Sonnet bleu
Laëtita
« il faut qu’il ait au cœur une entaille profonde/ Pour épancher ses vers, divines larmes d’or ! » (Théophile Gautier, « le pin des Landes » )
Ces quelques vers m’ont, dès la première lecture, beaucoup touchée. Je m’y retrouve tout particulièrement car je ne me serai sans doute pas mise à écrire un peu de poésie si je n’avais pas profondément souffert pendant mon adolescence.
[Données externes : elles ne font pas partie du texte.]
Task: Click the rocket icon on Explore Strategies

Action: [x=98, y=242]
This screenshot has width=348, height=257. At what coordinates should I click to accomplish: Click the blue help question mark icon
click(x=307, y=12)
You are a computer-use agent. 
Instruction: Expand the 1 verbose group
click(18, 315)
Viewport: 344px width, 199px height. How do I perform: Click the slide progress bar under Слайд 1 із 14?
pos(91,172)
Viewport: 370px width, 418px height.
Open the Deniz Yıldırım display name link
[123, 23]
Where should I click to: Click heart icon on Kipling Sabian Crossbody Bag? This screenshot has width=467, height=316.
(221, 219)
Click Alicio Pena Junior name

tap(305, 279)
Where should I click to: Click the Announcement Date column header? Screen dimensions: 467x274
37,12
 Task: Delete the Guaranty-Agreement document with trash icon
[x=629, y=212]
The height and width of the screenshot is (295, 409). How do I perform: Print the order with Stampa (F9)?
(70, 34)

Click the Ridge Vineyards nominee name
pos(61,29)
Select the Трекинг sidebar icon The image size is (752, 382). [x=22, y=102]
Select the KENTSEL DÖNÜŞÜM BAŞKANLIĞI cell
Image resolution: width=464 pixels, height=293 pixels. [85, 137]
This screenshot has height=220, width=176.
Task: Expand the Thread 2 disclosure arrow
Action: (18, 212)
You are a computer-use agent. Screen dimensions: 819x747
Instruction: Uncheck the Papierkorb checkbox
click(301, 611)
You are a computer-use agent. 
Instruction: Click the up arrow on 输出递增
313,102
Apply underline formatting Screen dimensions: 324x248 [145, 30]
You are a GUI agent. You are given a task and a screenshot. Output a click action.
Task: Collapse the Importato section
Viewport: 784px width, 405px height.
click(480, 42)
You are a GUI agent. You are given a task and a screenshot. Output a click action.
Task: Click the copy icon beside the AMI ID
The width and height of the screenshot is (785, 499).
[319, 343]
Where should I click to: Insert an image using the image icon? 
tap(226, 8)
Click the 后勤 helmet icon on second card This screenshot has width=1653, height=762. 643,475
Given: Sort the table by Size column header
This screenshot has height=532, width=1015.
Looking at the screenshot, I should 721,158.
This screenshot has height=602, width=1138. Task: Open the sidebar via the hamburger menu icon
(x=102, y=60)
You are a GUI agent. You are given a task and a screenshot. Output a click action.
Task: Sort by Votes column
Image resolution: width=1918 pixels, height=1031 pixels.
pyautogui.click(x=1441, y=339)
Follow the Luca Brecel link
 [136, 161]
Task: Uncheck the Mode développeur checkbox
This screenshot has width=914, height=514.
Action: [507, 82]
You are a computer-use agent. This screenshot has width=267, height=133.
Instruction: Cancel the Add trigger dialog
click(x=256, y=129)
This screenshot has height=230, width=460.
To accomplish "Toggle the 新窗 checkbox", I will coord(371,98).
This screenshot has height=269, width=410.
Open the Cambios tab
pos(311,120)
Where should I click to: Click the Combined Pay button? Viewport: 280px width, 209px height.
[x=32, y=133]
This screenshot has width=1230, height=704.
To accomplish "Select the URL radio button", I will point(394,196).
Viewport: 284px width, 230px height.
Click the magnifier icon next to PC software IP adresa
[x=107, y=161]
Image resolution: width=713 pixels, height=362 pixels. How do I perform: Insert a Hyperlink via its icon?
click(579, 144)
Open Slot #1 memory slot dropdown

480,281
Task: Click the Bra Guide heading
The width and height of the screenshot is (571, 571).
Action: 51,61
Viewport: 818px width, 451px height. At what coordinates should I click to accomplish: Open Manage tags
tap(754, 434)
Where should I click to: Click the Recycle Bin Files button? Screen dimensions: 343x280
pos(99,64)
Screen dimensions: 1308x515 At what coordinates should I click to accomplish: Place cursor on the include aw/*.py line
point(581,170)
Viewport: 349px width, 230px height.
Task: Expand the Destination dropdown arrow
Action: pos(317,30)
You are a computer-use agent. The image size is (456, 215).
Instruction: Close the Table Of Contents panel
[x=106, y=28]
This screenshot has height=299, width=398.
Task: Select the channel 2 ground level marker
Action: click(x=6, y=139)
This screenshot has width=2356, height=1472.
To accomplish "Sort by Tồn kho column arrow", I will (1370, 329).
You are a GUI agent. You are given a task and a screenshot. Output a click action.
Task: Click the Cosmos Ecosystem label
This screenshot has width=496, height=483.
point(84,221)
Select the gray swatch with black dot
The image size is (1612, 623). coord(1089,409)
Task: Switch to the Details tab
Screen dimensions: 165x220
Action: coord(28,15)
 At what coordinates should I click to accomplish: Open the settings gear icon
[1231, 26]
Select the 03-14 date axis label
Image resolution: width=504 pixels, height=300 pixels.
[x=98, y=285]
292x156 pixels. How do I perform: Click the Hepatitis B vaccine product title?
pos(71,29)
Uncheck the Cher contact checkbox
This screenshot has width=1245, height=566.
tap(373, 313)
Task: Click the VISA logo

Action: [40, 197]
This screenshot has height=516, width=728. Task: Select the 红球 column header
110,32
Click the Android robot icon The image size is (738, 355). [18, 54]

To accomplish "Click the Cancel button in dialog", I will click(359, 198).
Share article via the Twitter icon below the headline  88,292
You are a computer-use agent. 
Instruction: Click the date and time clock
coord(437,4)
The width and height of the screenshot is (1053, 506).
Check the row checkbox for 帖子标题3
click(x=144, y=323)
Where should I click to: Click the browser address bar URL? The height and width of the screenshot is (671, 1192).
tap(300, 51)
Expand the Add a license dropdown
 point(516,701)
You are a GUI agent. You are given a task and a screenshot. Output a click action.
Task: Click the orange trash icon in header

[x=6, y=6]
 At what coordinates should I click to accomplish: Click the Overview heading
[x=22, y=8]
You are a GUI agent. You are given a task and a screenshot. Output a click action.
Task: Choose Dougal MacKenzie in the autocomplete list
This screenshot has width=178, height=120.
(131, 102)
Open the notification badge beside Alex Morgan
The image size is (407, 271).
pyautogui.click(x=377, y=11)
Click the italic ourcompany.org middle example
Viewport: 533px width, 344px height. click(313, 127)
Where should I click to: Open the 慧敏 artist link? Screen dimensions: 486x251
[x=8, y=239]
Tous les poèmes que j’ai pu écrire découlent de douleurs plus ou moins vivaces à présent.
J’ai donc connu le harcèlement sexuel pendant de longs mois au collège, je me suis sentie seule, sale, vulnérable et trahie. Premier traumatisme qui m’a poussé à prendre la parole et à écrire.
Il y a trois ans, j’ai été exclue de la communauté religieuse, chrétienne, à laquelle j’appartenais depuis toujours. Ma vie a volé en éclats. J’ai été abandonnée par ceux qui se disaient mes « frères et mes sœurs », ma famille, mes amis les plus chers, amis que je n’ai plus jamais revus et que je ne reverrai sans doute jamais. Je me suis retrouvée seule ou presque, en mille morceaux, sans foi, sans Dieu, sans personne à qui me raccrocher.
La poésie a été thérapeutiques pour moi et j’espère qu’elle pourra l’être pour d’autres qui pourraient se retrouver dans les situations que je décris : femmes blessées, agressées et rescapés de sectes encore endoloris.
J’espère que mes poèmes pourront alors servir de témoignages… Personne n’a à subir l’ostracisme et le rejet ni pour ses opinions religieuse ou politique, ni pour son orientation sexuelle, ni pour aucune autre raison.
J’ai 19 ans et je voudrais que ma poésie vous touche, vous faire ressentir par mes mots ce que j’ai vécu, ce qui m’a bouleversée, ce qui m’a irrémédiablement transformée.
Il y a en moi même un gouffre qui me ronge
Qui m’aspire, qui m’avale, et me fait prisonnière
Et si je veux m’enfuir, c’est mon cœur qui se serre.
Il me faut m’y résoudre, c’est l’abime où je plonge.
Et l’océan m’emporte, je me sens vide et bleue
Brisée comme l’écume se brise sur le sable
Alors je disparais, fantôme insaisissable,
Entrainée par les eaux, par ces flots mélodieux.
Je pleure dans le silence de la mer infinie
Qui coule dans mon cœur. Tout à coup c’est la nuit.
Mon cœur est mort, fini ; étouffé de sanglots.
Cœur blessé et qui ploie accablé par le poids
De ces souvenirs lourds, les traces d’autrefois.
Je vogue triste et bleue, spectre surgi des eaux.